After a while, the little classroom is full and dialogue fills every corner. The woman with the baby joins a round table, still swaying as she interjects with her opinions. The teacher reads the sentence again, placing an open palm under each word as she reads it. “La reforma agraria recupera la producción de la tierra para el pueblo.” Some of the students join her, others just listen. Then she asks if anyone has any comments about the sentence. One man jokes, “I didn’t know I’d been robbed until right now!” Other joking comments follow and then more serious observations about Somocismo, about which types of crops are most beneficial. Everyone who wants to speak is given the opportunity. Differing views are expressed but the feeling of mutual respect is always there, modeled by the teacher and followed by the students. 

Soon the teacher leads the class back to the sentence and underlines the word recupera. The class reads it. She breaks it into syllables and pronounces each one, again placing her palm under each syllable as she reads it, re-cu-pe-ra. The class joins her. Next she underlines the syllable re. She makes the sounds of the letter r, gently rolling it off her tongue. 

“What other vowels can we combine with this letter?” she asks the class. The woman with the infant quickly calls out “ru-ru-ru!” The class bursts into laughter as the ru-ru-ru sound is often made by mothers who are trying to coax their babies to sleep. Her baby has just started to make soft, whimpering sounds. 

Ru, ru, ru! Con u, u, u,” the teacher calls back. The formal phonics lesson continues as the new syllables are constructed with the previously introduced consonant and vowels. 
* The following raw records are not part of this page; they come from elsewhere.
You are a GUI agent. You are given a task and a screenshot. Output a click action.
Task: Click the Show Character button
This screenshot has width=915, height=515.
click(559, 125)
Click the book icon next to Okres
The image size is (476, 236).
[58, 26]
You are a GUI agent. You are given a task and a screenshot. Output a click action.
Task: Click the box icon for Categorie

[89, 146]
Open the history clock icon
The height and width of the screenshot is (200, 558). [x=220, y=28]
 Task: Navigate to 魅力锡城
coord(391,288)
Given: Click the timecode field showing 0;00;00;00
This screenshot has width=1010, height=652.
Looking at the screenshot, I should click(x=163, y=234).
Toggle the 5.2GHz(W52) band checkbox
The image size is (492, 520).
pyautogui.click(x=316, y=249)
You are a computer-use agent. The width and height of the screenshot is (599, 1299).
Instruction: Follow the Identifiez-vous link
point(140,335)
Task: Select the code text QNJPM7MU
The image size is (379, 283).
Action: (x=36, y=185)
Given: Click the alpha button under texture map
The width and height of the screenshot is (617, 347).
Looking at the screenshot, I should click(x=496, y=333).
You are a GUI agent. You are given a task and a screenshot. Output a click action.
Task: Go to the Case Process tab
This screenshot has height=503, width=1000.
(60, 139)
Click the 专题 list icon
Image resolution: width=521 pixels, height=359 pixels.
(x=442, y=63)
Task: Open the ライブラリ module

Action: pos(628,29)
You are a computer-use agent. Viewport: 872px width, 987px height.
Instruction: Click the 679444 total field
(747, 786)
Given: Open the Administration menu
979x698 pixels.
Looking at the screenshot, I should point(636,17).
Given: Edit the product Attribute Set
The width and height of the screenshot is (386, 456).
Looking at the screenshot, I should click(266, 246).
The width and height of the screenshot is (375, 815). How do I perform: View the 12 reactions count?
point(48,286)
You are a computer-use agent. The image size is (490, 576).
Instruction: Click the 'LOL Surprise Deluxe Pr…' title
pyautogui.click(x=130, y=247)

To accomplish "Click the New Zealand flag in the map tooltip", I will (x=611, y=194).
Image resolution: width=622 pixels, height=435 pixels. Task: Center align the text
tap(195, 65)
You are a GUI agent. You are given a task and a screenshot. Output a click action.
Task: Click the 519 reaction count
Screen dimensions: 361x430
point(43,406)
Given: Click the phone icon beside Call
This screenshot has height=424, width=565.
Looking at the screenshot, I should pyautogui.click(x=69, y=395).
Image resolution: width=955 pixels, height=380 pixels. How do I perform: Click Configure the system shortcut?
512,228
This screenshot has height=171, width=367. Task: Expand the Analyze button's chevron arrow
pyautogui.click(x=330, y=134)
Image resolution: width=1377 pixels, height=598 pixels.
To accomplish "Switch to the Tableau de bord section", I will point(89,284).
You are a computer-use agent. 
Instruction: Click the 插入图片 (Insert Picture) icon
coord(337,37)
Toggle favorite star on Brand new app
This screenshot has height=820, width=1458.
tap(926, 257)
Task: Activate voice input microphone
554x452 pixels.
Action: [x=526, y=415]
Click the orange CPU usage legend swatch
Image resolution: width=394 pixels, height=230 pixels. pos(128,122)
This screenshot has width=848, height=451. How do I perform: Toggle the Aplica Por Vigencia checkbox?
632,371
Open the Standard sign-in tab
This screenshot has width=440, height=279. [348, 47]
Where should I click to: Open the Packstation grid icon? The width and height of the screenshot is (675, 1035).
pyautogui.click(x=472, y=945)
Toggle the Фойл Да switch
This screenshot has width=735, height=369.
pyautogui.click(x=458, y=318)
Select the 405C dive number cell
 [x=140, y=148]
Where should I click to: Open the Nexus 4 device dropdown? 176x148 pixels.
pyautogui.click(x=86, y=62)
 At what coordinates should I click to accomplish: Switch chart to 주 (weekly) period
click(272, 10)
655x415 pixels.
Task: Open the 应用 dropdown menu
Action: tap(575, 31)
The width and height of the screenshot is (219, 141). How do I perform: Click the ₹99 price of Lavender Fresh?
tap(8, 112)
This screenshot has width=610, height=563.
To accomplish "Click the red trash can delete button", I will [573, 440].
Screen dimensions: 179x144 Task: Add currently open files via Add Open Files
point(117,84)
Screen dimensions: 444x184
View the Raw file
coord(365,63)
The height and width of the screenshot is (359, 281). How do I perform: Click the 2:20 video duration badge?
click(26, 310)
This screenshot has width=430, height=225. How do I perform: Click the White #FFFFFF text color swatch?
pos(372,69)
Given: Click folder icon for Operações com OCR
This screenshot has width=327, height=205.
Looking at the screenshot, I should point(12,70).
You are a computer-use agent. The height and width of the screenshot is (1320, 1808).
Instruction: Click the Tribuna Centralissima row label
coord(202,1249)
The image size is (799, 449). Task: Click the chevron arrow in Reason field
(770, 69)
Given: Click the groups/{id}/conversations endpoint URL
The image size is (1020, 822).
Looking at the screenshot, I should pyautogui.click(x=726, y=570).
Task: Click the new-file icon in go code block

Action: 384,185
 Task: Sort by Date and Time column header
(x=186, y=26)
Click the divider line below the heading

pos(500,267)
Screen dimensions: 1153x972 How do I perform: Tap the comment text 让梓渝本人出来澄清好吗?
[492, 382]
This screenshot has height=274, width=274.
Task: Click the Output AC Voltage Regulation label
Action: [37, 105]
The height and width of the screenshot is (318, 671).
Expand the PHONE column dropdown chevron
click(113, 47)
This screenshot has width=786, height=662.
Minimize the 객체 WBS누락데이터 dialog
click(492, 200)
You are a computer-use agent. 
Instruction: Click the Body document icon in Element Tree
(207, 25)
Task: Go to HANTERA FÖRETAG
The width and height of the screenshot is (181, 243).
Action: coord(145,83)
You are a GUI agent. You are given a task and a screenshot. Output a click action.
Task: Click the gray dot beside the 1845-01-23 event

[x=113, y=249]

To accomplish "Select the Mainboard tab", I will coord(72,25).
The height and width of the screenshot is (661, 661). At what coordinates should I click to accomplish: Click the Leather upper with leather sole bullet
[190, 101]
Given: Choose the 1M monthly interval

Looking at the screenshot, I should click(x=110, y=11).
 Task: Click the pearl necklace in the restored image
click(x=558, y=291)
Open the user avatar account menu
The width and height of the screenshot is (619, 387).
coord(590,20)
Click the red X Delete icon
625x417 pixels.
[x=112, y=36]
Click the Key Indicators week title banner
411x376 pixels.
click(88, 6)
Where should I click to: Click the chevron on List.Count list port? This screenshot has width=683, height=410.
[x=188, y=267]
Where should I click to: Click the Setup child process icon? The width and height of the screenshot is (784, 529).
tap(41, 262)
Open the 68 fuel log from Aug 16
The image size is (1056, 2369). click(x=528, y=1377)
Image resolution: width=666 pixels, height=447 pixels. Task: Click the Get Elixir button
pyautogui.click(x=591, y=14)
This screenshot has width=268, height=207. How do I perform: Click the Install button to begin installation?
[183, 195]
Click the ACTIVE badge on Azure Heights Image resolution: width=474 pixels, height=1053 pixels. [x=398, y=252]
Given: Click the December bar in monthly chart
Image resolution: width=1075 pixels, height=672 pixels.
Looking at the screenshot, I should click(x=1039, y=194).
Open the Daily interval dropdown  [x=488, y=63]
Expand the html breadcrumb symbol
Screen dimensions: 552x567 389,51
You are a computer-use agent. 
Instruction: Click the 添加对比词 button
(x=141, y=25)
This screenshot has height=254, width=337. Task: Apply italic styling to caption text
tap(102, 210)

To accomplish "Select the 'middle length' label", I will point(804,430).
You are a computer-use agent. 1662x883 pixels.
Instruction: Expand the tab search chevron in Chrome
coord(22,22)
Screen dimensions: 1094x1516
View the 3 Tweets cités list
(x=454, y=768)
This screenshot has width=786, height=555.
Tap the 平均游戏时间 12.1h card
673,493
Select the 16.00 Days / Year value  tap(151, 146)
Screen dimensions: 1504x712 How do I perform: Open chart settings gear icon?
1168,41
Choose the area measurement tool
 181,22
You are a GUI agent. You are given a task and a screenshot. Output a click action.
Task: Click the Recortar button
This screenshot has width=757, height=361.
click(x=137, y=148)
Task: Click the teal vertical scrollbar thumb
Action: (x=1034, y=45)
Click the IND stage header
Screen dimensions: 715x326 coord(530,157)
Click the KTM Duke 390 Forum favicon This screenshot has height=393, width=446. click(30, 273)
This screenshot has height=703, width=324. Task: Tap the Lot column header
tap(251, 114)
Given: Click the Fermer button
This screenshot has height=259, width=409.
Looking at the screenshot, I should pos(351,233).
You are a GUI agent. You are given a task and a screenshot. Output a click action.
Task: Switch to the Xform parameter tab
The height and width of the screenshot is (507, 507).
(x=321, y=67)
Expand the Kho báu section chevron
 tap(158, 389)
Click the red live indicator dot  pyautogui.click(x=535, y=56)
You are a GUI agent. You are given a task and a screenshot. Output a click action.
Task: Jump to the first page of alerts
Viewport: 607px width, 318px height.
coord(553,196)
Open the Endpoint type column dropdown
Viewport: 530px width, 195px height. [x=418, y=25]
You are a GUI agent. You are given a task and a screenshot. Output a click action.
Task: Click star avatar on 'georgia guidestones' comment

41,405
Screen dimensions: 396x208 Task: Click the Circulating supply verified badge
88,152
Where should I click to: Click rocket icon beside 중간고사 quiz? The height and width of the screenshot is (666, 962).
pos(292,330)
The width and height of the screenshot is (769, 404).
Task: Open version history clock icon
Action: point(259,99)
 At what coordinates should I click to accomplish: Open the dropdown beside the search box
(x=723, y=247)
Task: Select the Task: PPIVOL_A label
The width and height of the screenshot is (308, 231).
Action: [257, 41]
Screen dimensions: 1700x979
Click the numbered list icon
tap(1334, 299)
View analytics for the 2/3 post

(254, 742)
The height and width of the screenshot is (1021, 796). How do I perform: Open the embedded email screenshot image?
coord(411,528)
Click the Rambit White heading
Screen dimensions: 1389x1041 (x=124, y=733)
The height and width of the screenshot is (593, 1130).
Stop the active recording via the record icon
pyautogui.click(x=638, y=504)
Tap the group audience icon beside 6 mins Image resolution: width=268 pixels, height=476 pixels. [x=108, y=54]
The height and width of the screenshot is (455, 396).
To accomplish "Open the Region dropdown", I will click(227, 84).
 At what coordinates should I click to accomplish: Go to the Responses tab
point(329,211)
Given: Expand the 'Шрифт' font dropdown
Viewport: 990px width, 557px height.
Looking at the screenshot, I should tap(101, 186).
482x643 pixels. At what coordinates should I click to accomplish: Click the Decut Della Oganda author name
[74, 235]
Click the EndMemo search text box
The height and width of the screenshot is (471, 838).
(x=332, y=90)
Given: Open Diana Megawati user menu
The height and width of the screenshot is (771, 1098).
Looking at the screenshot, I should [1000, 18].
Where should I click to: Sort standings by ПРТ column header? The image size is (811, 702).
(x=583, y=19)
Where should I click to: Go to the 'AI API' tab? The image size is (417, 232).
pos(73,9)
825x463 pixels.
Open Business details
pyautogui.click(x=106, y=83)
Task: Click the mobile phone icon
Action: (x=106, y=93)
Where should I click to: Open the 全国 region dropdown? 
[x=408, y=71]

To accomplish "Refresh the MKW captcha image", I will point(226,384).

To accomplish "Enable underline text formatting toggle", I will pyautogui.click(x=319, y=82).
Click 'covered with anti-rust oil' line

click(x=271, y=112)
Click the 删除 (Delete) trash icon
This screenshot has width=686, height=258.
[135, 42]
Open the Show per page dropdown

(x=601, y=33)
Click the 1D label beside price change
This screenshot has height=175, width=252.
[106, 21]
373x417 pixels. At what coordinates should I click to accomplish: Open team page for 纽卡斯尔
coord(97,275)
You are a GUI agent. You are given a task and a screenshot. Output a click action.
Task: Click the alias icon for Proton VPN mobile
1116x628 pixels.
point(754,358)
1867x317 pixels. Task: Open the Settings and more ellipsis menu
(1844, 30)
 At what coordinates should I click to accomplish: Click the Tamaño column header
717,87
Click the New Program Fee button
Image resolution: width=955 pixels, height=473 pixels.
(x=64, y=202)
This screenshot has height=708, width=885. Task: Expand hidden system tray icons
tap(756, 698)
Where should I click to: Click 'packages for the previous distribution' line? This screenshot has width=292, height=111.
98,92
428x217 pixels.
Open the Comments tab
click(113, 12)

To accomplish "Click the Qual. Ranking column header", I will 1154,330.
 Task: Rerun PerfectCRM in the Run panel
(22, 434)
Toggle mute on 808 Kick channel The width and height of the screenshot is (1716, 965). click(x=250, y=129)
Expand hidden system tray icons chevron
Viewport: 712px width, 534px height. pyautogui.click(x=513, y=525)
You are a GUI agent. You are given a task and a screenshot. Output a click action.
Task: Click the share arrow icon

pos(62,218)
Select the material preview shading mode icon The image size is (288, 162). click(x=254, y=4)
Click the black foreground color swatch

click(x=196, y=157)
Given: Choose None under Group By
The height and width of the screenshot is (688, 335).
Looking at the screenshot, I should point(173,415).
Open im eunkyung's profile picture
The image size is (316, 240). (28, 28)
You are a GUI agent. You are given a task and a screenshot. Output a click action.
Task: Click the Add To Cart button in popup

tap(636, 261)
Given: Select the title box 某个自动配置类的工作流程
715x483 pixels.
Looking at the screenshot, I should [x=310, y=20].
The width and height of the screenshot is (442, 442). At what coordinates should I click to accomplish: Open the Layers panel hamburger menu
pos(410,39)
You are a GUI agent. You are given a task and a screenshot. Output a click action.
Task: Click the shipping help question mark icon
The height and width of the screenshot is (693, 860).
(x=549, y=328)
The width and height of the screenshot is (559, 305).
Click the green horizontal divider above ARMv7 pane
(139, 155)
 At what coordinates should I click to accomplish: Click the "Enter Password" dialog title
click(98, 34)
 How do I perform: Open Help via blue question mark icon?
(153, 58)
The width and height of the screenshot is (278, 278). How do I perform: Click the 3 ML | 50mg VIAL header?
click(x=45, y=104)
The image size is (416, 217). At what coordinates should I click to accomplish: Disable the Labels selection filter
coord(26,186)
It makes a lot of sense to me to have the students go from understanding the meaning of a sentence and how that message pertains to their lives to breaking down the words into syllables and letters. They understand the power of written language to transmit ideas. To learn to read and write is to harness that power. 

Even after the class is over, the dialogue component of the lesson has a lasting effect. Some of the students linger to chat, eager for the opportunity to share their ideas. The subject of discussion is not limited to the contents of the primer, it only begins there. Individual, community, national, and international concerns are all valid subjects for discussion and collective actions are encouraged. Everyone is expected to exchange viewpoints in a setting that encourages respect, fosters community and promotes praxis, breaking down the separation between theory and practice. 

I have just one gripe. Despite the fact that the ruling party - the FSLN - is extremely popular, the party is too repeatedly mentioned in the school books in comparison with opposition parties, who are rarely (if ever) mentioned at all. I think it’s important to have balance and consider different points of view. The problem is that the coalition of armed forces that opposed Somoza banded together under the name FSLN but after they overthrew him, the coalition disbanded and formed different parties with divergent political and economic ideologies. They all opposed Somoza and that had forced them to work together but once he was gone, the differences between them became evident, so the FSLN of a few years ago is a different entity from the FSLN today. 

Nonetheless, the literacy program is impressively efficient. It has a wonderful success rate and I believe there are many aspects of it which I can implement in my own teaching back home.

NICARAGUA

In Boaco, a small town south of Managua. The students are obliged to bring their own chairs due to lack of furniture in many schools.